2024 short story collection by Liu Cixin

A View from the Stars is a collection of six science-fiction short stories and thirteen essays by Chinese writer Liu Cixin, published by Head of Zeus in April 2024 and by Tor Books in May 2024.

== Contents ==

=== Stories ===

- "Whale Song" (1999)
- "The Messenger" (2001)
- "Butterfly" (1999)
- "End of the Microcosmos" (1998)
- "Destiny" (2001)
- "Heard It in the Morning" (2001)

=== Essays ===

- "Time Enough for Love" (2015)
- "A Journey in Search of Home" (2009)
- "Thirty Years of Making Magic Out of Ordinariness" (2009)
- "One and One Hundred Thousand Earths" (2011)
- "On Finishing Death's End" (2010)
- "The Battle Between Sci-Fi and Fantasy" (2002)
- "The 'Church' of Sci-Fi" (1999)
- "Poetic Science Fiction" (2014)
- "Civilization's Expanse in Reverse" (2001)
- "The Dark Forest Theory" (2015)
- "The World in Fifty Years" (2005)
- "On Ball Lightning" (2004)
- "We're Sci-Fi Fans" (2001)

== Reviews ==
Paul Di Filippo wrote in the Locus Magazine, that "this collection does not exist at quite the same summit as his previous one" since the stories "amuse, but do not represent the heights of his writing, save perhaps for the final one." Nonetheless, "there's much to admire when they are considered en masse". He adds that "once more, the bevy of deft translators earn our loudest applause" and concludes: "As with the work of Stanislaw Lem and the Strugatsky Brothers, Cixin Liu's writings offer a rich and deep SF-centric worldview whose exoticisms are precisely balanced by the universal commonalities which all SF readers and writers share across the globe."

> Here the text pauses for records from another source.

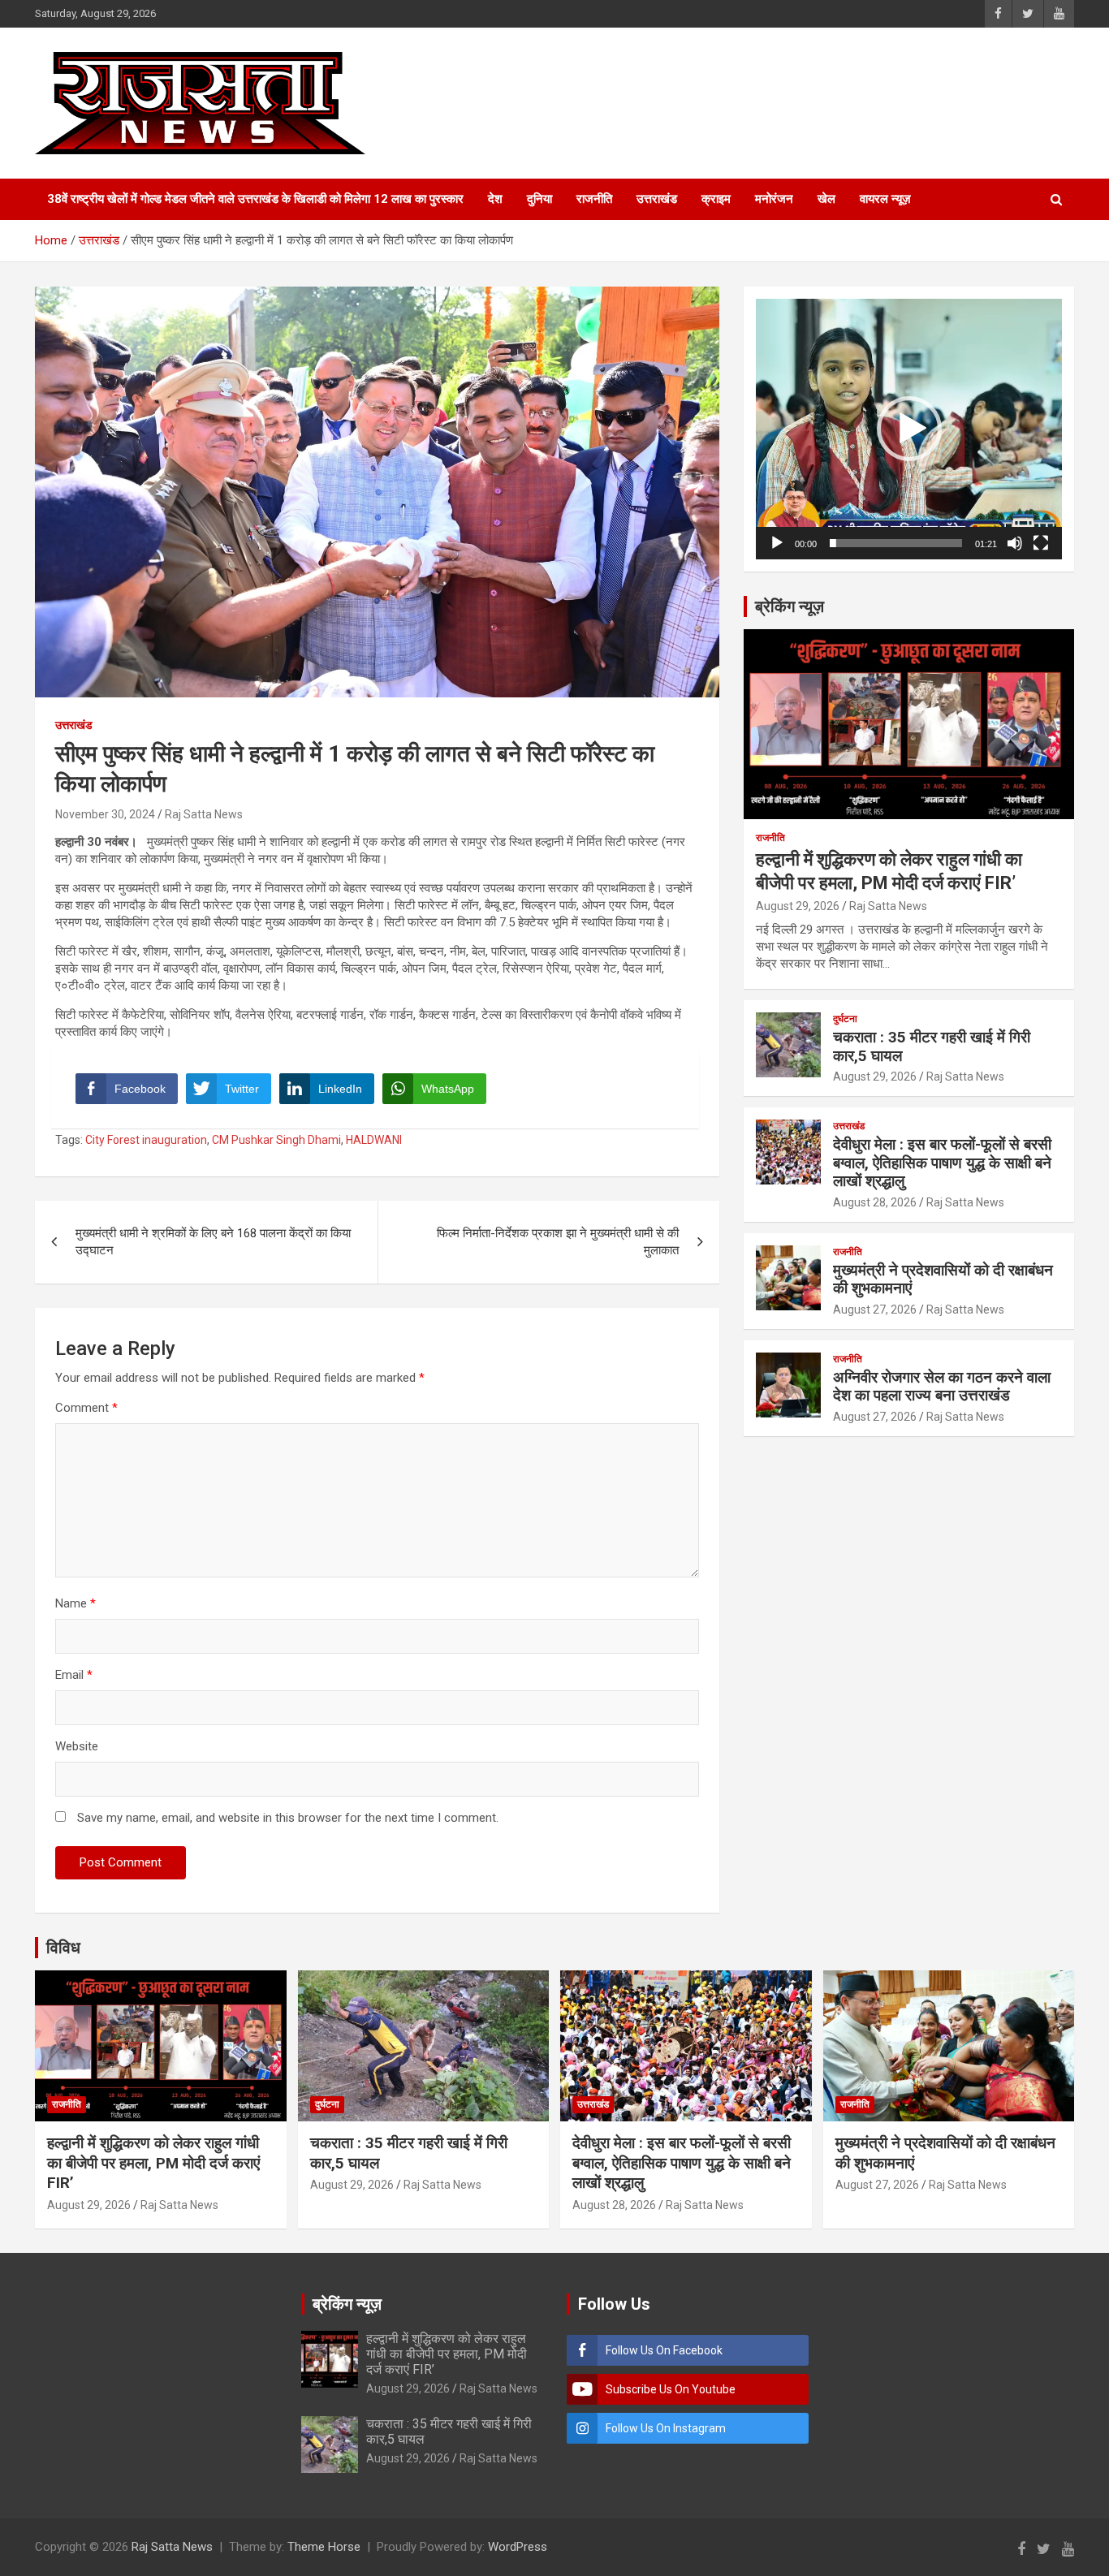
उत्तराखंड (656, 199)
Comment (86, 1407)
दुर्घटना (845, 1019)
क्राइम (716, 199)
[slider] (896, 543)
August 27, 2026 (875, 1309)
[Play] (777, 543)
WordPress (517, 2546)
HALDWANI (374, 1139)
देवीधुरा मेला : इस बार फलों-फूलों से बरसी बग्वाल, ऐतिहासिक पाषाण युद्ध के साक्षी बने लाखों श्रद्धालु (942, 1163)
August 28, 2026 (875, 1202)
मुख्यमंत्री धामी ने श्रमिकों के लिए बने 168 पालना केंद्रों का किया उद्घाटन (213, 1242)
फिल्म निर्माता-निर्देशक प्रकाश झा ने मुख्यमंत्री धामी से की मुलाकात (558, 1242)
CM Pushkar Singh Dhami (276, 1139)
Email (74, 1675)
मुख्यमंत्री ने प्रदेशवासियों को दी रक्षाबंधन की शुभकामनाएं (943, 1279)
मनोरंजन (774, 199)
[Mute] (1015, 543)
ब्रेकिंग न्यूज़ (789, 606)
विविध (63, 1947)
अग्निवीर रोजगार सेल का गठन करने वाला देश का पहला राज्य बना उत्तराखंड (942, 1386)
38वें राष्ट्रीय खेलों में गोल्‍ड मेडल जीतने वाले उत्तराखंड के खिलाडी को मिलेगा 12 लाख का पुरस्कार (255, 199)
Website (76, 1746)
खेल (826, 199)
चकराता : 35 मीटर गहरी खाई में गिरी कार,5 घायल (931, 1046)
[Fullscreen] (1041, 543)
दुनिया (539, 199)
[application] (909, 429)
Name (75, 1603)
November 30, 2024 (105, 814)
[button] (909, 428)
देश (495, 199)
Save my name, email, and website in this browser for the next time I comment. (287, 1817)
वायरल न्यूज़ (885, 199)
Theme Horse (323, 2546)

Kirkus Reviews wrote, that the collection "offers up a palatable blend of speculative science fiction and insightful articles on the genre's past and future". Especially the essay "Thirty Years of Making Magic out of Ordinariness" is "filled with so much insight into the genre, should be recommended reading for all aspiring science fiction writers." In summary, the collection is "a must-read for SF fans and writers alike."

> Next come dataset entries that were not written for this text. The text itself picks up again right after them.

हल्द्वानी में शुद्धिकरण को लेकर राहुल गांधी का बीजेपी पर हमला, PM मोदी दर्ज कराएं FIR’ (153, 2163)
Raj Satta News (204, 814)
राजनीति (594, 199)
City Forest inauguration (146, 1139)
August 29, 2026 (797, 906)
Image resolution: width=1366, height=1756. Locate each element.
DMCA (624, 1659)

Publishers Weekly wrote, that its fiction entries "may be more down-to-earth, but they're unafraid to ask big questions, including 'What is the purpose of the universe?'," concluding: "For Liu's many devoted fans, this will be a welcome compendium."

Sam Tyler wrote for SF Book Reviews, that the collection "acts as a perfect teaser for a new fan, and as an interest insight into those that already know the author." It is "an interesting collection in that it is not just a collection of stories", but also weighted towards Cixin Liu's non-fiction, mostly on the art and history of science fiction, both as a genre, but also how it developed specifically in China." In summary, it is "more of a retroperspective of Cixin Liu's career and not the latest thinking of the author", but still a "wonderful insight" into a "deep thinker."